A wave of vigilante violence has recently rocked the working class suburb of Rosettenville, south of Johannesburg. It’s the latest instalment of a now all too familiar phenomenon in South Africa.
Images of people being brutally beaten or even killed by a vengeful mob are a regular feature on television, in newspapers and on social media. Private citizens often take the law into their own hands to punish perceived wrongdoers in their communities. Their aim is to improve their collective security and social order where formal law enforcement is absent or ineffective.
The fundamental issues of law, order, justice and power that lie at the heart of vigilante activities have a myriad of significant wider implications. Vigilantism challenges the formal boundary between crime and punishment, between law and justice.
Despite its ubiquity, vigilantism has largely been overlooked as a legal topic worthy of in-depth consideration, or even definition. My recent doctoral study aimed to fill this gap.
The central questions my research sought to answer were how to conceptualise, understand and address vigilantism from a legal perspective.

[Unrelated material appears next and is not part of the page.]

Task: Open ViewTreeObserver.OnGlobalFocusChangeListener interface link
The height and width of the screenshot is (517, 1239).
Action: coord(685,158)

My study showed that vigilantes resort to violence to “fill the gap” left by unsatisfactory law enforcement. This is because of the state’s failure to command widespread legitimacy.
This loss of legitimacy is due to the state being inefficient, corrupt and out of touch with popular concerns. The situation is exacerbated in marginalised and poverty stricken communities, where violence is commonplace.

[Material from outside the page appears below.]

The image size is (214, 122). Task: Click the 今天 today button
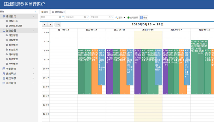tap(58, 25)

Vigilantes as both victims and perpetrators
There are inherent contradictions in how we respond towards vigilantism in South Africa. Vigilantes are viewed as criminals who deserve to be punished. But they are also sometimes portrayed as being proactive citizens fighting crime. As Judge Binns-Ward J in one case stated:
vigilantes are seen by many in the communities … as upstanding and respectable members of the community, and indeed see themselves as serving the interests of their community. On reflection, even if wholly unacceptable, this much is understandable in the context of a perception by a community that the formal and constitutionally established criminal justice system is not functioning.
The courts and the executive seem to share the popular assumption that vigilante violence deserves harsh condemnation. This goes hand-in-hand with an uneasy acknowledgement that vigilantism is essentially an attempt to address a long standing and ongoing problem – namely the state’s woefully inadequate response to societal order and security demands.
The courts and the executive seem to share the popular assumption that vigilante violence deserves harsh condemnation. This goes hand-in-hand with an uneasy acknowledgement that vigilantism is essentially an attempt to address a long standing and ongoing problem – namely the state’s woefully inadequate response to societal order and security demands.
This ambivalence is reflected in the words South Africans use to talk about vigilantism. These include oxymoronic terms such as “popular justice”, “kangaroo court”, “vengeance attacks” and “mob justice”.
And the ambivalence is reinforced by the fact that there are very low levels of trust between citizens of the country and the police. This was borne out again with the release of the country’s latest victims of crime survey by Statistics South Africa. It showed that, on the whole, South Africans are reluctant to report crime because they think the police can’t, or won’t, do anything about it.